DIRECTIVE: How many lines of the material contain the string "header"? Reply with the number alone.
-.-.-
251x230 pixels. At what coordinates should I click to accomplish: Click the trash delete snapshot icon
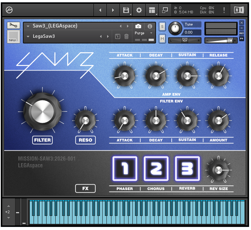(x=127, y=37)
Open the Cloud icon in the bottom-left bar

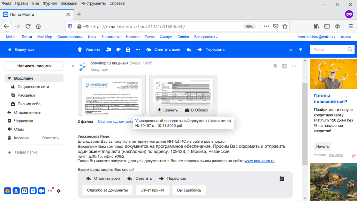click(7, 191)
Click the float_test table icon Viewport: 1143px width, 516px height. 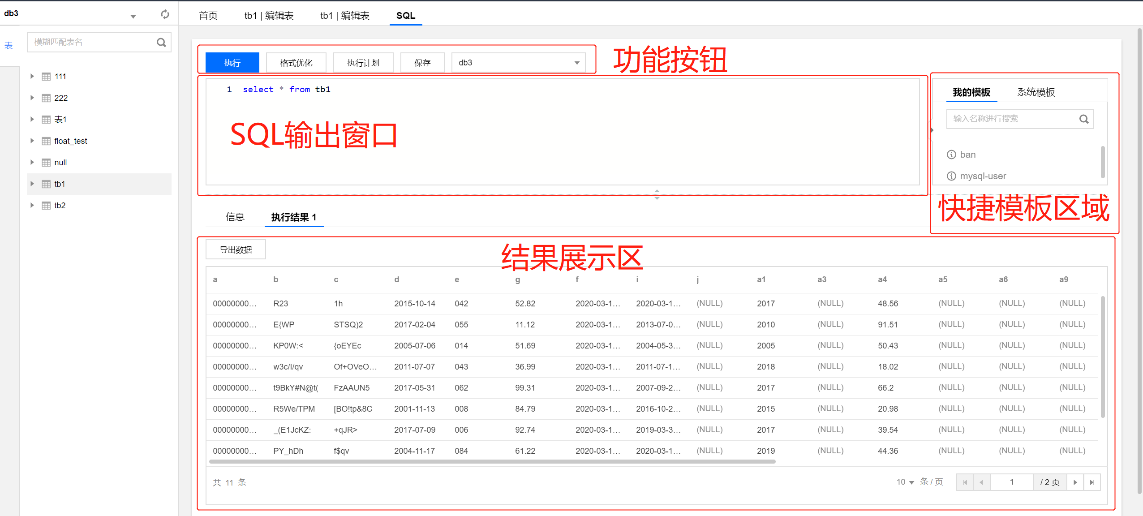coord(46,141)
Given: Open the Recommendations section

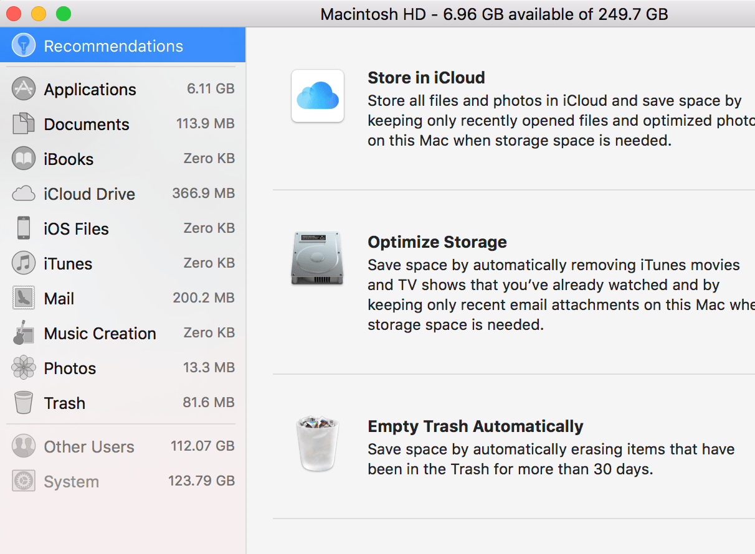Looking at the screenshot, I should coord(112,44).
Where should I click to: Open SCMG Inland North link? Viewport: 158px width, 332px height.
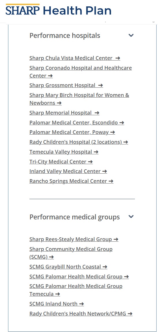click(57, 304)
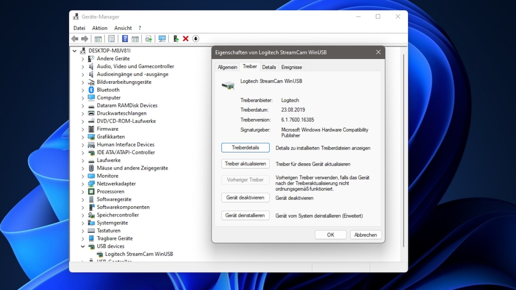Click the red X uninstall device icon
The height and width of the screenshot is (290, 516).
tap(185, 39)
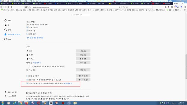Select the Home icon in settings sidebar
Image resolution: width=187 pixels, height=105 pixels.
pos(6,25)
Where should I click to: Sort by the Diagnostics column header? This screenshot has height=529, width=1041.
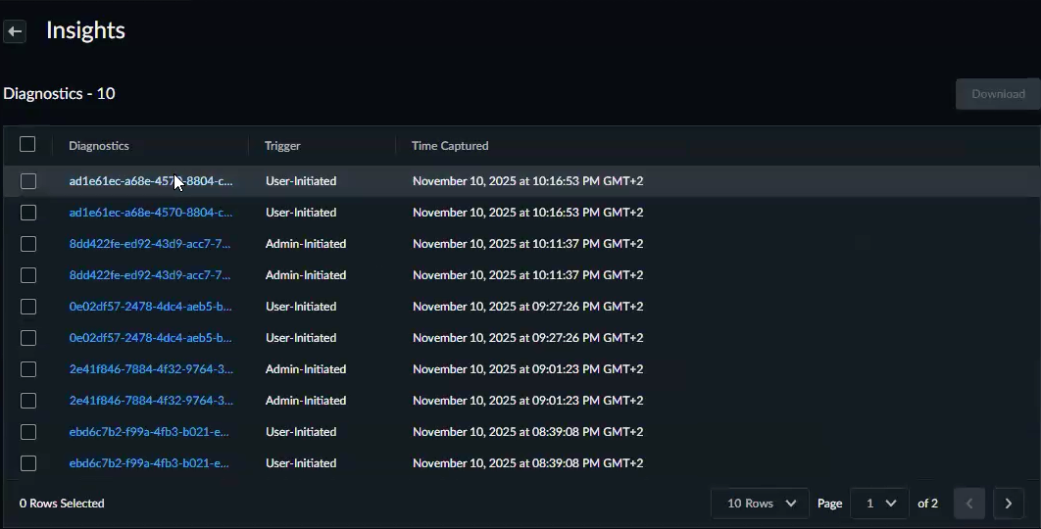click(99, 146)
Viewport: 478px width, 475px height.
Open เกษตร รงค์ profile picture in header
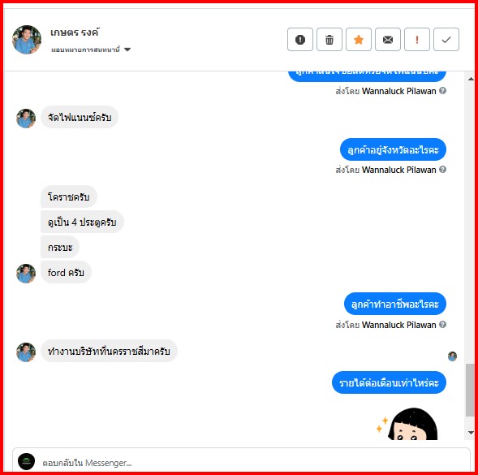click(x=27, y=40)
-.-.-
TASK SOLUTION: 2